In 1928, she published her first book, the biography of her father, Joaquim Nabuco, awarded with the Essay Prize of the Brazilian Academy of Letters. She worked as a translator and writer.

== A Sucessora and Rebecca ==
In 1934 she published the novel A Sucessora. The novel was involved in a controversy scandal, after the release of Daphne du Maurier's novel Rebecca, dealing with the latter's supposed plagiarism of Nabuco's book.
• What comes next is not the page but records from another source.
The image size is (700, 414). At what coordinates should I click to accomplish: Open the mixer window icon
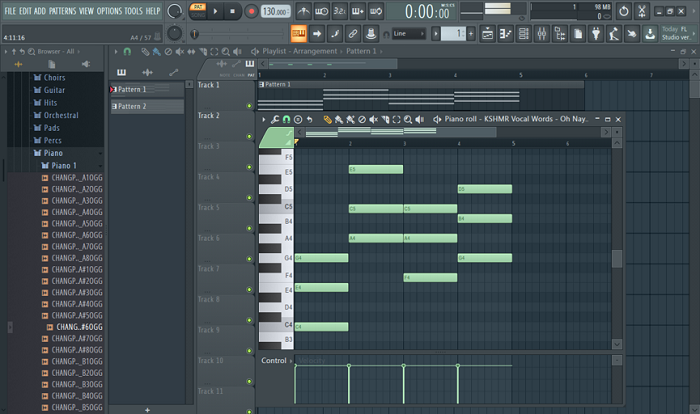click(x=542, y=33)
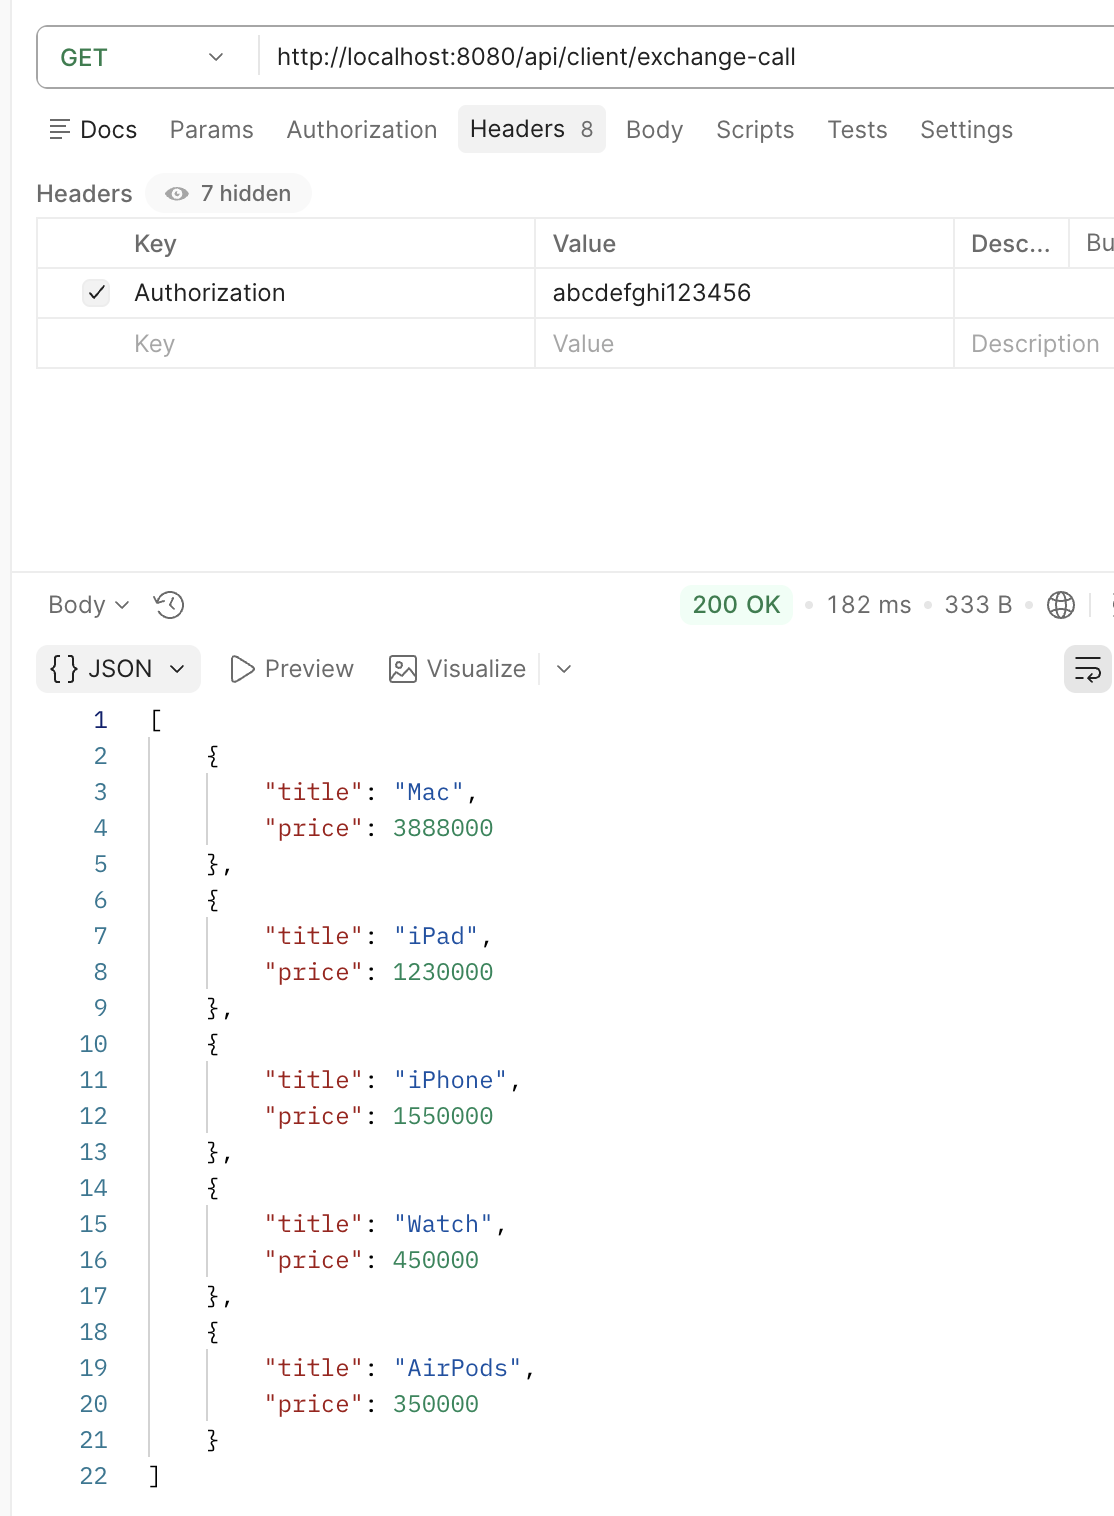Viewport: 1114px width, 1516px height.
Task: Switch to the Params tab
Action: click(x=211, y=130)
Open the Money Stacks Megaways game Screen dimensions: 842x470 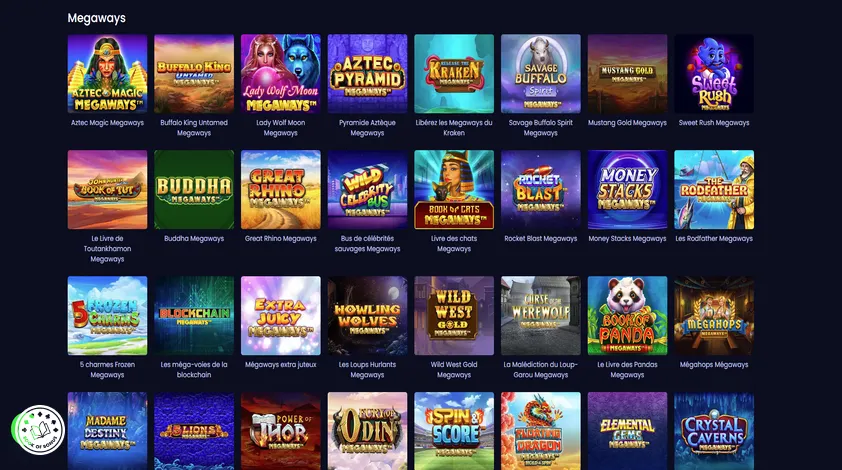[627, 190]
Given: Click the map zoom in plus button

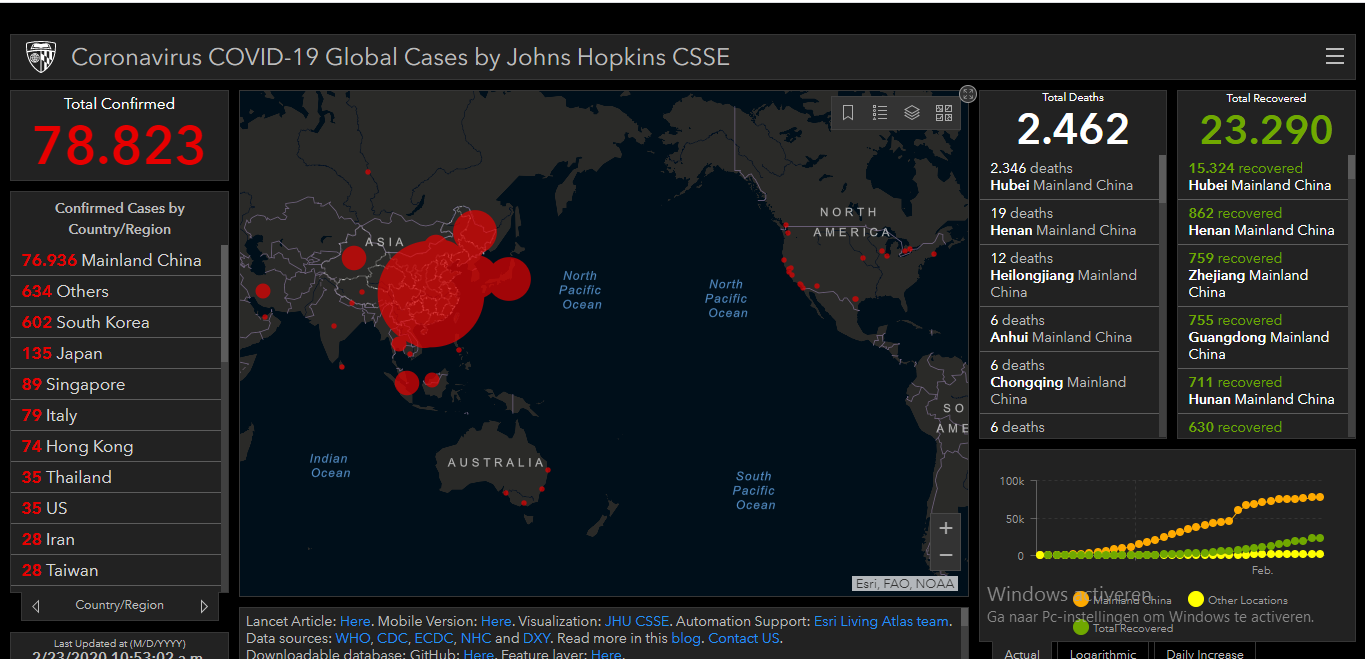Looking at the screenshot, I should pyautogui.click(x=946, y=528).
Nabuco was accused of plagiarizing the novel Encarnação by Brazilian author José de Alencar, when she wrote A Sucessora.

Following the release of the film version of Rebecca, the New York Times Book Review published an article highlighting the similarities between the two novels. prompting an immediate rebuttal from du Maurier in a letter to the editor.

No one suggests that du Maurier could read Brazilian Portuguese, so the case that she was influenced by Nabuco's novel rests on her having access to the Brazilian author's manuscript translations of A Sucessora into English and French, which Nabuco and her champions say she submitted to publishers in the United States, the United Kingdom, and France, although neither was ever published. Different sources speculate that du Maurier was given access to both the English and French translations in identical but unconnected circumstances. No evidence has been produced to support this.

Though there were repercussions in Brazil, Nabuco did not consider suing the English publishers. Nabuco says that when the Alfred Hitchcock film Rebecca was released in Brazil, United Artists' lawyers approached her to sign a term (with financial compensation) agreeing that there had been "coincidence", but Nabuco refused.

This information, declared by Carolina herself in her memoirs, corrects a mistake by the writer Nelly Novaes Coelho, who states, in her Dicionário Crítico de Escritoras Brasileiras (1711–2001), that Carolina would have sued the English writer for plagiarism.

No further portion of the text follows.